Real-time quantitative PCR
The indicated cells were stimulated with either ISD (Sangon Biotech), HSV-1 (Provided by Dr. Zhengfan Jiang), HSV60mer (Sangon Biotech), SATE-cddA70, 2’3’-cGAMP (Invivogen, Cat# tlrl-nacga23-1), ADU-S100 (MedChemExpress, Cat# HY-12885A) or Poly(I:C) (Invivogen, Cat# tlrl-pic) after XQ2 or XQ2B treatment. Total RNA was isolated from indicated cells that incubated with the drugs for indicated time or mice tissues by using NucleoZOL reagent (MACHEREY-NAGEL) according to the manufacturer’s instructions. The quantifications of mRNA levels were carried out by real-time PCR using a PerfectStart® Uni RT&qPCR Kit (TransGen Biotech) on the QuantStudio 5 qPCR machine (Applied Biosystems). Samples were carried out in triplicate and the target CT values were normalized to GAPDH CT values. Primers of qPCR used in this study can be found in Supplementary Table S2.
Luciferase reporter assay for THP1
THP1-Lucia ISG cells (Invivogen) were seeded into a 96-well plate and incubated with RU.521 (Invivogen) or XQ2 for the indicated time, and then transfected with dsDNA by lipofectamine 2000 (Invitrogen) or infected by HSV-1 with the indicated titer for 24 h. The supernatant was collected and 50 μL QUANTI-Luc Luciferase reagent (Invivogen) was added to 20 μL supernatants per well, and luciferase luminescence was detected by a microplate reader (BioTek Synergy H1) immediately.
Immunoblotting
Total cell lysates were prepared in RIPA lysis buffer (Beyotime Biotechnology) supplemented with 1 mM PMSF and 1× protease inhibitor cocktail (Yeasen), and nuclear protein was extracted by nuclear protein extraction kit (Solarbio) in accordance with the manufacturer’s instructions.
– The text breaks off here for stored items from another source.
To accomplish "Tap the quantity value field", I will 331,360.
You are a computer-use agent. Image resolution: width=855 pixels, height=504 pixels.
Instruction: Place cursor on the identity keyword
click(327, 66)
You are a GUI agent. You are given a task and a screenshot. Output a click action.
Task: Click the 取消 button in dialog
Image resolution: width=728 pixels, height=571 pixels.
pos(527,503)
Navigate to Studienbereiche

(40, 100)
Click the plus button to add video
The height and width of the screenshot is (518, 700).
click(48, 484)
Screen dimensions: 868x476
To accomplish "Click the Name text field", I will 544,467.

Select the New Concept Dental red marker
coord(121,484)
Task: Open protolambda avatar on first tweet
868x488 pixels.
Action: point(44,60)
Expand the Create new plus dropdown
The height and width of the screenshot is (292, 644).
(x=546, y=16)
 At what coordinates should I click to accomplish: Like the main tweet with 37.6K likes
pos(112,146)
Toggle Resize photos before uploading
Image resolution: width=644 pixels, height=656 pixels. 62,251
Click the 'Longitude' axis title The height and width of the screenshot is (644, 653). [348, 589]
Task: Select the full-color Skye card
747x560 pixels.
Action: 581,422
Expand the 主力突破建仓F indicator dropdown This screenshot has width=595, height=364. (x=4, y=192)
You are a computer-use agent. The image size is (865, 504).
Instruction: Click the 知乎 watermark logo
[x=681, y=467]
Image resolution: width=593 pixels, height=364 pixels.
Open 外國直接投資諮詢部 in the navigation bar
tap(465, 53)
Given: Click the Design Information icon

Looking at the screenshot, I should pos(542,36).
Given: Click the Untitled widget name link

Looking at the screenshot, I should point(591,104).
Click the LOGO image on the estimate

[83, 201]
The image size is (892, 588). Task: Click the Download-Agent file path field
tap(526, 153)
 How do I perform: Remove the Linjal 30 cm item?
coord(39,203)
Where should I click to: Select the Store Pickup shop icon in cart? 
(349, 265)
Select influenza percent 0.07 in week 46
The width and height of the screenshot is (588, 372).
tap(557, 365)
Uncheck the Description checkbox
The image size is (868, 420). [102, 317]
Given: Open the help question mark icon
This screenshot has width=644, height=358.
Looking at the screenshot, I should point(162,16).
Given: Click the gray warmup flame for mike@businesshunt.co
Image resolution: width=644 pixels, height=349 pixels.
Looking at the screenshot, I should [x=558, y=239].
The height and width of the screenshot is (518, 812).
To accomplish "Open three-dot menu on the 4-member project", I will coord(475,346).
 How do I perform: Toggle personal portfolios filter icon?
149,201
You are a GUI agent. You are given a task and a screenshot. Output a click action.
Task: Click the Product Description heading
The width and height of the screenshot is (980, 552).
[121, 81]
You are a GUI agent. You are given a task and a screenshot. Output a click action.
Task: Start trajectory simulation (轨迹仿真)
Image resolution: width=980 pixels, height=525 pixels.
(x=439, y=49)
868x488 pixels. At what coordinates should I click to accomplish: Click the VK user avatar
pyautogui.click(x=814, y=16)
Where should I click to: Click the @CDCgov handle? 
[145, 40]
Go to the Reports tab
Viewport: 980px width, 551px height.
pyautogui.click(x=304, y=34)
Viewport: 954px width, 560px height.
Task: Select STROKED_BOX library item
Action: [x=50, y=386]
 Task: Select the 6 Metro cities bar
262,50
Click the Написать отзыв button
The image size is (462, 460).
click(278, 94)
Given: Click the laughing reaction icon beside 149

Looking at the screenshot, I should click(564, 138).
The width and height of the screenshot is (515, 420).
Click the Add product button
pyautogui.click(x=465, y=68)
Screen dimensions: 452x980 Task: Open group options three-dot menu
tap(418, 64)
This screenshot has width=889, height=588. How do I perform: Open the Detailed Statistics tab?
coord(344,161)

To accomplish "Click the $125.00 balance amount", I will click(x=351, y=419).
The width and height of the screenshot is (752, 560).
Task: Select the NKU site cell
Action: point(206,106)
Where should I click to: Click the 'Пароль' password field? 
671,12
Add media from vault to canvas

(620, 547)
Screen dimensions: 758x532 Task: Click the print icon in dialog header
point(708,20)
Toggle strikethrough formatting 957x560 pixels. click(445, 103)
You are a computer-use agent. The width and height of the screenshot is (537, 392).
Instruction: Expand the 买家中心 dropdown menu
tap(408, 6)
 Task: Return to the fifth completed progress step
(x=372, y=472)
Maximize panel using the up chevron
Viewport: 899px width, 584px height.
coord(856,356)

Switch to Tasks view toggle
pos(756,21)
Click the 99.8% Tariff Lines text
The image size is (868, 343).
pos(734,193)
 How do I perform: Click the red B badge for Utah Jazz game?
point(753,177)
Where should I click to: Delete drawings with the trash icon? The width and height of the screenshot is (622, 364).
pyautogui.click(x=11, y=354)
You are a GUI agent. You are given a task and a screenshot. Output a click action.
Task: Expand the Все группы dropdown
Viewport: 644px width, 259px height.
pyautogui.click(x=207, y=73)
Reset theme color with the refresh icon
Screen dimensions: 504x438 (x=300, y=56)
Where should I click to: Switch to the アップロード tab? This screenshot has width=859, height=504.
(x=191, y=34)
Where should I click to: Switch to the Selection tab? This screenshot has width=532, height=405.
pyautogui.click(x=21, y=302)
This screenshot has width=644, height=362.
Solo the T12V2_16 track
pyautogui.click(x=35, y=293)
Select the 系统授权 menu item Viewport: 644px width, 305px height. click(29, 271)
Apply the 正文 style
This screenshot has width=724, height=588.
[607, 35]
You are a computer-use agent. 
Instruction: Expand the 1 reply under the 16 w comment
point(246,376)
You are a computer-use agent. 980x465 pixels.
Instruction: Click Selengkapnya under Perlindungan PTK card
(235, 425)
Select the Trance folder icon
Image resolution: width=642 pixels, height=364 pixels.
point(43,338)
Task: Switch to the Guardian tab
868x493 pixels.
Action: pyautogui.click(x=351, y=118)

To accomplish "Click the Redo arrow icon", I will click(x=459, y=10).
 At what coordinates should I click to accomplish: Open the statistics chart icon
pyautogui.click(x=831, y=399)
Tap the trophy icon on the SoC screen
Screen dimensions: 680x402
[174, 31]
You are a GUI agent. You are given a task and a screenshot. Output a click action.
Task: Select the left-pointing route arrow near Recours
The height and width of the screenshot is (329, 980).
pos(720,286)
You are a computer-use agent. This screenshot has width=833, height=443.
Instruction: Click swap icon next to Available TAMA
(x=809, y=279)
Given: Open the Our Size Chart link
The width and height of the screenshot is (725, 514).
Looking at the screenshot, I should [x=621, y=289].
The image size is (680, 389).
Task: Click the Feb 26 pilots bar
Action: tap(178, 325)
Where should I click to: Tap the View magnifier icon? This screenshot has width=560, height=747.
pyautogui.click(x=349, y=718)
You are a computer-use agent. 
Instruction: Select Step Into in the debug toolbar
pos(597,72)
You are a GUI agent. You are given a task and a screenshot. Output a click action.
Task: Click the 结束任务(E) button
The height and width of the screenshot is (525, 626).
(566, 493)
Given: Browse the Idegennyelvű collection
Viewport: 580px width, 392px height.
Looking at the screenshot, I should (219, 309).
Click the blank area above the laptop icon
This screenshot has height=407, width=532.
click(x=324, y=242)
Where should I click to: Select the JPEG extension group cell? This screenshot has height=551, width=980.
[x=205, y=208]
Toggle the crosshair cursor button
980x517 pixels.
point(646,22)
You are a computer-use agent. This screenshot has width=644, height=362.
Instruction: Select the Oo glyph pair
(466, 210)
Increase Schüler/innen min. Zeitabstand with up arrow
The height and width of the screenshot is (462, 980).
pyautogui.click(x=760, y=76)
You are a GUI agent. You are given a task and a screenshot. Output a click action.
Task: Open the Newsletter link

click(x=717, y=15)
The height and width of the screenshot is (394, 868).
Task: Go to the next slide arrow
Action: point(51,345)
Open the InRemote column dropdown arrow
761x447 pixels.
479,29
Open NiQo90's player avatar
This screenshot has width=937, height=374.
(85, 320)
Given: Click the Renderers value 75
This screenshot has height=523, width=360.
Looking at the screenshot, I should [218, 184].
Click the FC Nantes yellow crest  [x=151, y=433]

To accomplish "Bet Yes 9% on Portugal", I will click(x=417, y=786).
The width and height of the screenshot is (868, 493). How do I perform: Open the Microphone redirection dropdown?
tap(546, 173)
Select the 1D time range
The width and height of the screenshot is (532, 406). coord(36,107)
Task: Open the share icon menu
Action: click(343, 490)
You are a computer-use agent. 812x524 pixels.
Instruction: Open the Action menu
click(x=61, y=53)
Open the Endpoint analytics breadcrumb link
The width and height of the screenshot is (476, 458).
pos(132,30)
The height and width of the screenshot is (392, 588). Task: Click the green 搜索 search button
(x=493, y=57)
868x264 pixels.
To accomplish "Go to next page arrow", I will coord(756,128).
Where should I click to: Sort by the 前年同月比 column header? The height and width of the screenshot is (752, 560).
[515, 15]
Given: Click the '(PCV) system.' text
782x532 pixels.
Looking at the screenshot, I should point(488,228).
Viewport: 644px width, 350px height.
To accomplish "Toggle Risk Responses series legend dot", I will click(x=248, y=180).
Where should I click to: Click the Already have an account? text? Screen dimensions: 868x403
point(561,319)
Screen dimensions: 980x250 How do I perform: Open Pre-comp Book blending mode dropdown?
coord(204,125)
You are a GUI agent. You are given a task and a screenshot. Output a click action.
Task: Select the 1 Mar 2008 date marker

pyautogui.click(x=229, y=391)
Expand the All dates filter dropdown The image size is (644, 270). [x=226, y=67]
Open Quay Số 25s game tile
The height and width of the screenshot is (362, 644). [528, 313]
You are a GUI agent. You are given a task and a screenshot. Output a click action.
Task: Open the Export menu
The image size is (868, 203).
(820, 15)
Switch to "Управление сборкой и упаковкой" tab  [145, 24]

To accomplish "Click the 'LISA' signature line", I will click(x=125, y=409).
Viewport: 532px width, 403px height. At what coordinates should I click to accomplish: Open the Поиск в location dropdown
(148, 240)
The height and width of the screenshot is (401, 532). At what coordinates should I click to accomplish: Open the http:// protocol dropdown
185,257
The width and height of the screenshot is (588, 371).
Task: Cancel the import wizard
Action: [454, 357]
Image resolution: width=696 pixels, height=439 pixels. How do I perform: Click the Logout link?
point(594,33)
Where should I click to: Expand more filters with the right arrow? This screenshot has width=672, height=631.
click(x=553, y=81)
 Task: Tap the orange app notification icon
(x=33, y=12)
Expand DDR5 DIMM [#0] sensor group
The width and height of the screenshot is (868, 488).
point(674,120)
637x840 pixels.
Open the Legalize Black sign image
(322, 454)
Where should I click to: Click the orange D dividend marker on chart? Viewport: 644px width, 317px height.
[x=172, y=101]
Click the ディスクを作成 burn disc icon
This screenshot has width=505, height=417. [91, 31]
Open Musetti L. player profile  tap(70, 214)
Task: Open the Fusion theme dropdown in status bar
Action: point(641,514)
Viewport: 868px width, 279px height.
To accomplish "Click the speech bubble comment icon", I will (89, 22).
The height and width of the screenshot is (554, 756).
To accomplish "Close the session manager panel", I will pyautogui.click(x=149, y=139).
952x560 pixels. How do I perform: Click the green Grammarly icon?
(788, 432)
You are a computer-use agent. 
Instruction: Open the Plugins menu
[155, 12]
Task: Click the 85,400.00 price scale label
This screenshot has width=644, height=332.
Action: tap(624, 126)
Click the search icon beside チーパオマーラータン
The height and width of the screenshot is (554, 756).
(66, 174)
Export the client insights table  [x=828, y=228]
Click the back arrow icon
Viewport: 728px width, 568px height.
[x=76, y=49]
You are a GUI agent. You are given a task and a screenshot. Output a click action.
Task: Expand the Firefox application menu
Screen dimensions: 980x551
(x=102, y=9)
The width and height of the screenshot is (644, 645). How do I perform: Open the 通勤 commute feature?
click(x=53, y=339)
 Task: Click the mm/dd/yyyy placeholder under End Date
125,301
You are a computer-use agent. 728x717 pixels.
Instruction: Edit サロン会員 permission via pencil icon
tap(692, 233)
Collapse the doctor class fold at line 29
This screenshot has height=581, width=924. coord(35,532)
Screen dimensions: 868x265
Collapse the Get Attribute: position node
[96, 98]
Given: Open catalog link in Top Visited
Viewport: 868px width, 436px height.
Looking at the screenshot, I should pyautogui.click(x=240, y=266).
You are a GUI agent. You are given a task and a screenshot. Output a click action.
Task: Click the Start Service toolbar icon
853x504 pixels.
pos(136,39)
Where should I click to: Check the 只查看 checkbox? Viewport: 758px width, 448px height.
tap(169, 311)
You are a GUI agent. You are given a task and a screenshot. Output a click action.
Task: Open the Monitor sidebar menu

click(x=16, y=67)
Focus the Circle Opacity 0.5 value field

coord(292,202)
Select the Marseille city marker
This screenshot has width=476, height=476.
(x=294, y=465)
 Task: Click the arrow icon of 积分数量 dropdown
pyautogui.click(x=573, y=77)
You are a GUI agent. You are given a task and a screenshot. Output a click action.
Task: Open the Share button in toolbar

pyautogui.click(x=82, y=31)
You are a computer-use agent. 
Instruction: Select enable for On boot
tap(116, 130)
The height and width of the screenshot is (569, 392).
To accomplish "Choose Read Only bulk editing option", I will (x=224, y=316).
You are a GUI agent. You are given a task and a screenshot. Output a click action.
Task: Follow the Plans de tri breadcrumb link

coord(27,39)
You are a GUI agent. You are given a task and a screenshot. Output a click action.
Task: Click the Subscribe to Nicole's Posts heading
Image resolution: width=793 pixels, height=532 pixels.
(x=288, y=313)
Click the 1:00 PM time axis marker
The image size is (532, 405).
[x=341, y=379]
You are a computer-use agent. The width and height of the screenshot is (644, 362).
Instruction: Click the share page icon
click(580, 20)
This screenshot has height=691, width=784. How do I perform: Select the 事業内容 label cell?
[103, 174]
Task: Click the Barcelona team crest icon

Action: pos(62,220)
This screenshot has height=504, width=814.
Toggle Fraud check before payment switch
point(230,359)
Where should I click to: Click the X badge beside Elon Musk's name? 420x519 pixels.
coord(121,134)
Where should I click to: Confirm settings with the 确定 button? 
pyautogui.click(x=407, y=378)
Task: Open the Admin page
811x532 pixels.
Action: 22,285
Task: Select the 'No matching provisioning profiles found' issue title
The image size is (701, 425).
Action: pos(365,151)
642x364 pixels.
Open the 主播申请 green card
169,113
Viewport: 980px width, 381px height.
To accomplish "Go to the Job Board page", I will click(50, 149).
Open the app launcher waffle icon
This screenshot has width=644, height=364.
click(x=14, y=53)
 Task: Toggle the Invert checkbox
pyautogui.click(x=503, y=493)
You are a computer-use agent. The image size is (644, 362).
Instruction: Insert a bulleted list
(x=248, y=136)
The samples were separated by SDS-PAGE and transferred to the PVDF membrane (Millipore). The membranes were incubated with the indicated primary antibodies at 4 °C overnight and then incubated with an HRP-conjugated anti-rabbit IgG antibody (Cell Signaling, Cat# 7074, 1:5000) or anti-mouse IgG antibody (Cell Signaling, Cat# 7076, 1:5000) at room temperature for 1 h. The signal was visualized by using the NcmECL Ultra kit (New Cell & Molecular Biotech) and then was exposed by using MiniChemi (SageCreation).
Immunofluorescence
Hela cells were treated as described for the indicated time and then fixed with 4% paraformaldehyde for 25 min, permeabilized with 0.25% Triton X-100 for 10 min, and blocked in 1% BSA for 1 h at 37 °C. Then, cells were incubated with indicated primary antibodies overnight at 4 °C, and followed by incubating with donkey anti-rabbit IgG Alexa Fluor 488-labeled secondary antibodies (Abcam, Cat# ab150073, 1:200) for 1 h at 37 °C. The nuclei were counterstained with DAPI (Sigma-Aldrich) before the images were acquired using a Nikon A1R+ confocal microscope.
In vitro cGAMP synthesis
2 μM recombinant hcGAS-ΔN was incubated with DMSO or XQ2 / XQ2B in the presence of 2 μM ISD and 1 mM ATP, 1 mM GTP in a buffer containing 80 mM Tris, pH 7.5, 200 mM NaCl, and 10 mM MgCl2 in a total volume of 200 μl at 37 °C for 2 h. The samples were diluted twenty-five times in 50 mM Tris, pH 9.0. 5 ml of the sample was loaded onto a Mono QTM 5/50 GL column (GE Healthcare). The cGAMP was eluted with a gradient starting with 50 mM Tris, pH 9.0 reaching 2 M NaCl and 50 mM Tris, pH 9.0 over 35 column volumes with the flow of 1 ml/min. The chromatogram was obtained at 254 nm, and the cGAMP peak was analyzed by the software UnicornTM 6.4 (GE Healthcare).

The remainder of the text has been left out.